Energy markets are auctions that are used to coordinate the production of electricity on a day-to-day basis. In an energy market, electric suppliers offer to sell the electricity that their power plants generate for a particular bid price, while load-serving entities (the demand side) bid for that electricity to meet their customers’ energy demand. Supply side quantities and bids are ordered in ascending order of offer price. The market “clears” when the amount of electricity offered matches the amount demanded, and generators receive this market price per megawatt hour of power generated.

RTOs typically run two energy markets: the day-ahead and real-time markets. The day-ahead market, which represents about 95 percent of energy transactions, is based on forecasted load for the next day and typically occurs the prior morning in order to allow generators time to prepare for operation. The remaining energy market transactions take place in the real-time market, which is typically run once every hour and once every five minutes to account for real-time load changes that must be balanced at all times with supply.

RTOs use energy markets to decide which units to dispatch, or run, and in what order. In the day-ahead market, RTOs compile the list of generators available for next-day dispatch and order them from least expensive to most expensive to operate. For example, since wind plants operate without fuel, they are able to bid $0 into the energy market and get dispatched first. Dispatching units by lowest cost allows the market to meet energy demand at the lowest possible price. During periods of high demand, wholesale prices rise accordingly because more high-cost units need to be dispatched to meet electric load.

Base wholesale market prices typically reflect the price for power when it can flow freely without transmission constraints across the RTO’s territory. When that is not possible, RTOs account for congestion on transmission lines by allowing prices to differ by location.

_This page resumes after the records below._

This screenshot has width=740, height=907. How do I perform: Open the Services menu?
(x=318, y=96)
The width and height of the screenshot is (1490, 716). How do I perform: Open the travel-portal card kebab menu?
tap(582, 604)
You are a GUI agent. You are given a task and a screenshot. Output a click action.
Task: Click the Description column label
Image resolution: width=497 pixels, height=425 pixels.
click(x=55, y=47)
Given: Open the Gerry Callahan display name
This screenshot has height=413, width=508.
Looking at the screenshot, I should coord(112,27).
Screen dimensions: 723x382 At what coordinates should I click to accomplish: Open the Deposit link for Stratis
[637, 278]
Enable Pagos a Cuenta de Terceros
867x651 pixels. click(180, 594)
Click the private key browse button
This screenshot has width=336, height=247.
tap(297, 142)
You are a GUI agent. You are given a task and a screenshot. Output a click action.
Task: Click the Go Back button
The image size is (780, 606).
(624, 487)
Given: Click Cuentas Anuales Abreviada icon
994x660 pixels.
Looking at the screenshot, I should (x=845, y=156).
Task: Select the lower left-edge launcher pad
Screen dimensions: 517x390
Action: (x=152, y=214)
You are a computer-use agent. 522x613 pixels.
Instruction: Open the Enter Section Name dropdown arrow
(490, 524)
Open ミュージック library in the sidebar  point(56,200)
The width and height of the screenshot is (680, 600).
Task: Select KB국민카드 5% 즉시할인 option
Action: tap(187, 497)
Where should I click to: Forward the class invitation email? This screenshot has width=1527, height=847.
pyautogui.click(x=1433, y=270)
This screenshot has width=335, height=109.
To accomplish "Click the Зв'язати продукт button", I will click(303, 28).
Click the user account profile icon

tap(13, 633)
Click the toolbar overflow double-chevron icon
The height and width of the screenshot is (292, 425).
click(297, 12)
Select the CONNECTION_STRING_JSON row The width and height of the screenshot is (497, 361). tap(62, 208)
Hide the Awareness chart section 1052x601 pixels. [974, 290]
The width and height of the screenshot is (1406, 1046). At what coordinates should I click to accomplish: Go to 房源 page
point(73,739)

As a result, areas with high demand and scarce electric resources typically have higher prices than those with abundant generation relative to load.

Capacity Markets

Electricity retailers are required by the North American Electric Reliability Corporation (NERC), an independent organization that ensures grid reliability, to support enough generating capacity to meet forecasted load plus a reserve margin to maintain grid reliability. Some RTOs run a capacity auction to provide retailers with a way to procure their capacity requirements while also enabling generators to recover fixed costs, i.e., costs that do not vary with electricity production, that may not be covered in the energy markets alone.

The capacity market auction works as follows: generators set their bid price at an amount equal to the cost of keeping their plant available to operate if needed. Similar to the energy market, these bids are arranged from lowest to highest. Once the bids reach the required quantity that all the retailers collectively must acquire to meet expected peak demand plus a reserve margin, the market “clears”, or supply meets demand. At this point, generators that “cleared” the market, or were chosen to provide capacity, all receive the same clearing price which is determined by the bid price of the last generator used to meet demand.

Payments to generators in the capacity market are essentially a reward for that generator being available to operate and provide electricity if needed. Consequently, if generators are unavailable to operate during a time when they are called upon, they may face fees under capacity performance requirements.

Ancillary Services Market

RTOs use the ancillary services market to reward other attributes that are not covered in the energy or capacity markets. Ancillary services typically include functions that help maintain grid frequency and provide short-term backup power if a generating unit stops.